Changing Behavior is All about Those Micro Choices We Make

by Charles Platkin, PhD

Changing is All about Those Micro Choices We Make

Micro Choices

We make hundreds of food decisions every day. And that doesn’t include decisions about physical activity. If you can take control of all those daily micro choices, you could increase your likelihood of losing weight. So, how do you do this?

First, you need to make a list of the decisions you make most often about both food and physical activity. Here’s why: When you need to make one of these micro choices, it is usually based on memory. According to research reported in the Journal of Consumer Research, there are two types of in-the-moment choices — memory-based and stimulus-based.

When you make a memory-based choice you do not think too much because you’re relying on information you already have. For instance, if you’re in the supermarket and deciding which snack to purchase, you’re likely to go for the high-calorie choice because you know you like it and you remember that it’s tasty. These choices are generally “automatic, rapid, associative and affective.” There’s little thought involved.
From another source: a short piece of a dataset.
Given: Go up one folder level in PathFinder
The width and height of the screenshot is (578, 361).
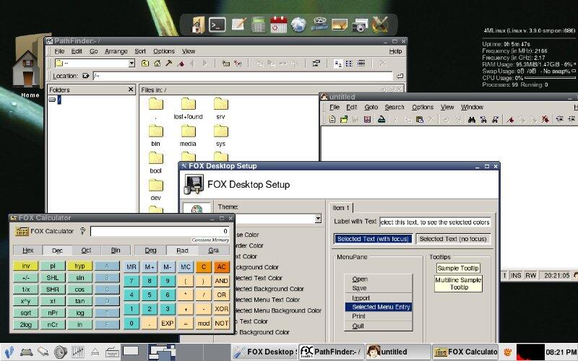Looking at the screenshot, I should (145, 64).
In stimulus-based decisions, there is thought involved. When the choice is stimulus-based you’re more likely to make a conscious decision and choose a healthier snack. Stimulus-based choices are “controlled, slow, deliberative and deductive.” This may sound counterintuitive. You might think that stimulus-based choice is: I see the chocolate ice cream — the stimulus — it looks good, so I buy it. But what you’re actually doing is remembering that you like chocolate ice cream. If you’d never tasted it and didn’t know whether you’d like it, you’d have to think about buying it, and that would be a stimulus-based decision.

So, how do you avoid making unhealthy, impulsive, “memory-based” decisions? You need to think about your micro choices throughout the day, so that the healthier choice becomes part of your memory. When that happens, making healthy choices will be part of your automatic behavior. It’s difficult to think about more than 250 decisions per day in the moment, which is why you need to think about them ahead of time.

Another way to make better micro choices is to link the behavior you want to change to things you already do and determine when, where and how you will implement your new choices. The thing you already do becomes the trigger for putting your new intention into action. Peter Gollwitzer, professor at New York University, calls this step “implementation intention,” which he describes as linking “anticipated opportunities with goal-directed responses,” or, with relation to your weight-loss goal, having decided in advance how you will change you behavior and respond differently to a potentially -busting circumstance that has derailed you in the past.

Creating an “implementation intention” provides a framework for how and when you will use the new behavior. For instance, “Whenever I go to my favorite restaurant and order the chicken, I will ask to have it grilled, without butter.” The idea is as follows: Whenever “X” happens, I will do “Y.” If you’re conscious of what you want and why you want it, you’ll have a better chance of moving in that direction. Another example: “When I get up at 6:30 a.m., I will get ready for work, and at 7 a.m. I will put on my shoes, [putting your shoes on and/or 7 a.m. on the clock could be the trigger – the behavior you already do] and head to the kitchen to make breakfast. I will have cereal or egg whites. I will not skip meals this week.”

Research reported in the British Journal of Social Psychology found that when you are creating an implementation intention you need to make sure that you pick an environmentally appropriate and opportunity-ready situation. So, let’s say your intention is that when you wake up on Tuesday and Thursday mornings you will go to the pool and swim before work. If the pool doesn’t open until 9 a.m., and that’s when you need to be at work, it’s not a very good implementation intention.

So try the following:

1. Think about some of the micro choices you make each day regarding food and activity.

2. Write down some of the more common ones you can think of so that you stay focused. Remember that the more situations you can think of the better prepared you will be. Think about the following food-related situations, then come up with a few of your own: supermarket shopping, evening snack in front of the TV, office lunch time, midmorning snack. In terms of exercise, you should probably think about times when you can increase your activity. For instance, you can decide to walk to work instead of taking the bus. Use your feet as much as possible.

3. Create an implementation intention along with a new, desired behavior for each of these situations. If I see X, I will do Y. Set a trigger that will signal you to take the intended action.

4. Write down your choices and your triggers to help put these concepts into your memory so they can become automatic.